Per inviarci segnalazioni, foto e video puoi contattarci su info@moto.it
La Formula 1 riaccende i motori sulle sponde del Mare del Nord dopo le tre settimane di pausa estiva, pronta ad affrontare l’atmosfera unica di Zandvoort per quello che segna l'ultimo Gran Premio d’Olanda. A mancare all’appello sulla griglia di partenza è Isack Hadjar: il pilota francese è stato costretto a dare forfait a causa di un infortunio al polso le cui dinamiche non sono ancora state rese note, anche se la sua presenza all'interno del paddock per sostenere la squadra ha rassicurato l’ambiente sul suo morale. Un problema fisico che, con ogni probabilità, lo terrà lontano dall'abitacolo non solo per l'appuntamento olandese, ma anche per il round di Monza in programma tra due settimane.
L’imprevisto ha innescato un rapido effetto domino all'interno della famiglia Red Bull. Laurent Mekies e i vertici di Milton Keynes hanno scelto l’esperienza diretta di Liam Lawson per salire sulla seconda RB22 al fianco di Max Verstappen, potendo contare sul feeling già maturato dal neozelandese al volante delle monoposto 2026. Il movimento ha lasciato vacante il sedile della Racing Bulls, prontamente affidato a Yuki Tsunoda: il giapponese, rimasto senza un posto da titolare dopo la scorsa stagione al fianco del fenomeno olandese e impiegato quest'anno come riserva, si è ritrovato catapultato nuovamente in pista pur non avendo ancora saggiato in un weekend ufficiale la nuova generazione di vetture.
A ricostruire il retroscena di queste ore convulse e a fare il punto sulle strategie del team di Faenza è stato il CEO di Racing Bulls, Peter Bayer: "Ho saputo dell’infortunio di Hadjar verso la fine della scorsa settimana. A quel punto il telefono ha iniziato a squillare, ci sono state diverse chiamate e martedì è stata presa la decisione definitiva su come impostare il weekend. Per quanto siano situazioni che preferiremmo non accadessero, quando succedono sappiamo esattamente cosa fare".

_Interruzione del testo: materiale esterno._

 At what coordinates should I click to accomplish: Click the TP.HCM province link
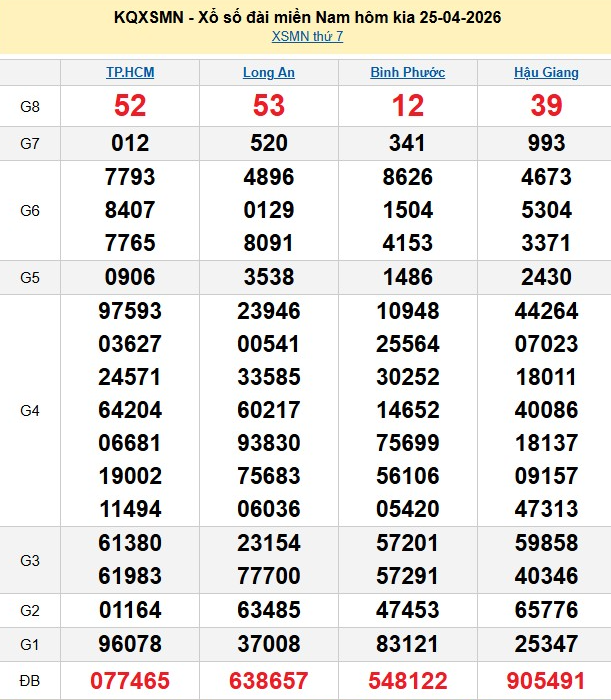coord(130,73)
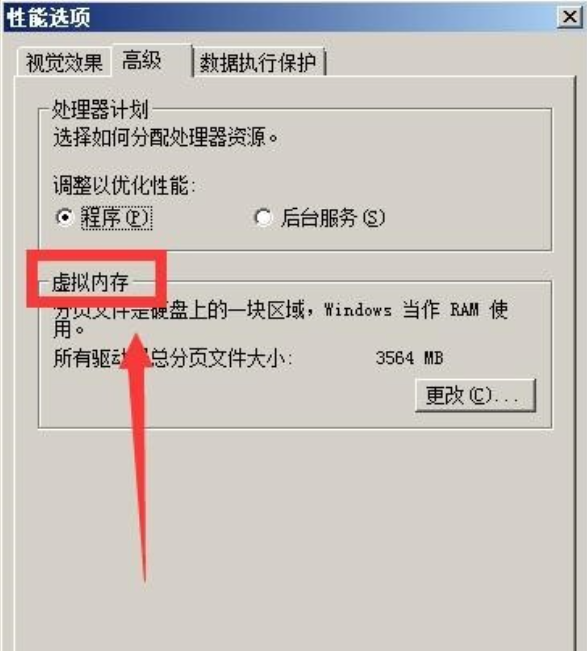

La vera corsa contro il tempo ha riguardato proprio la logistica e la preparazione di Tsunoda, rintracciato mentre si trovava in vacanza: "Il cambiamento più grande ha riguardato i piani di viaggio di Yuki: farlo rientrare dalla Grecia e metterlo subito al simulatore per dargli il massimo supporto possibile. Per lui è una sorta di ritorno a casa: conosce la squadra, conosce i meccanici e sa muoversi all'interno del nostro box. Si è mantenuto costantemente in forma, sia dal punto di vista fisico che mentale, ha completato diverse sessioni di test TPC ed è molto ben preparato. Gli ho detto che, anche se un weekend con formato Sprint è solitamente frenetico, per lui può rappresentare un vantaggio: ha subito una simulazione di qualifica e giri di gara per entrare nel giusto assetto mentale e prendere confidenza con la macchina. Nelle FP1 ha fatto un lavoro estremamente solido".
Bayer ha poi chiarito le motivazioni che hanno portato alla scelta di Lawson per la vettura madre, escludendo a priori l'ipotesi di una promozione immediata per il rookie Arvid Lindblad: "I ragazzi sono tutti piloti Red Bull e salire su una macchina più veloce, costruita per lottare al vertice, è sempre una straordinaria opportunità. Fa parte del nostro ruolo come Racing Bulls: siamo il più grande incubatore di talenti sulla griglia, abbiamo formato più di venti piloti negli anni e siamo sempre pronti. Con Arvid non c'è mai stata alcuna discussione a riguardo: è alla sua stagione d’esordio, non ha mai girato su questa pista e vogliamo che rimanga focalizzato unicamente sulla sua crescita e sulle sue prestazioni".
Infine, con la serenità portata dal fresco rinnovo di Max Verstappen e le voci di mercato che vedono Nikola Tsolov brillare in Formula 2, Bayer ha tracciato il quadro in vista del 2027: "Il rinnovo di Max ha dato grande stabilità all'intero sistema. Siamo estremamente soddisfatti del lavoro che stanno facendo sia Liam sia Arvid, quindi non abbiamo alcuna fretta. Nikola sta disputando una stagione fantastica in F2 e la prossima settimana guiderà per noi a Imola in un test TPC per continuare la sua preparazione. Abbiamo un vivaio di assoluto valore e la decisione finale sulla line-up del prossimo anno spetterà alla dirigenza al momento più opportuno".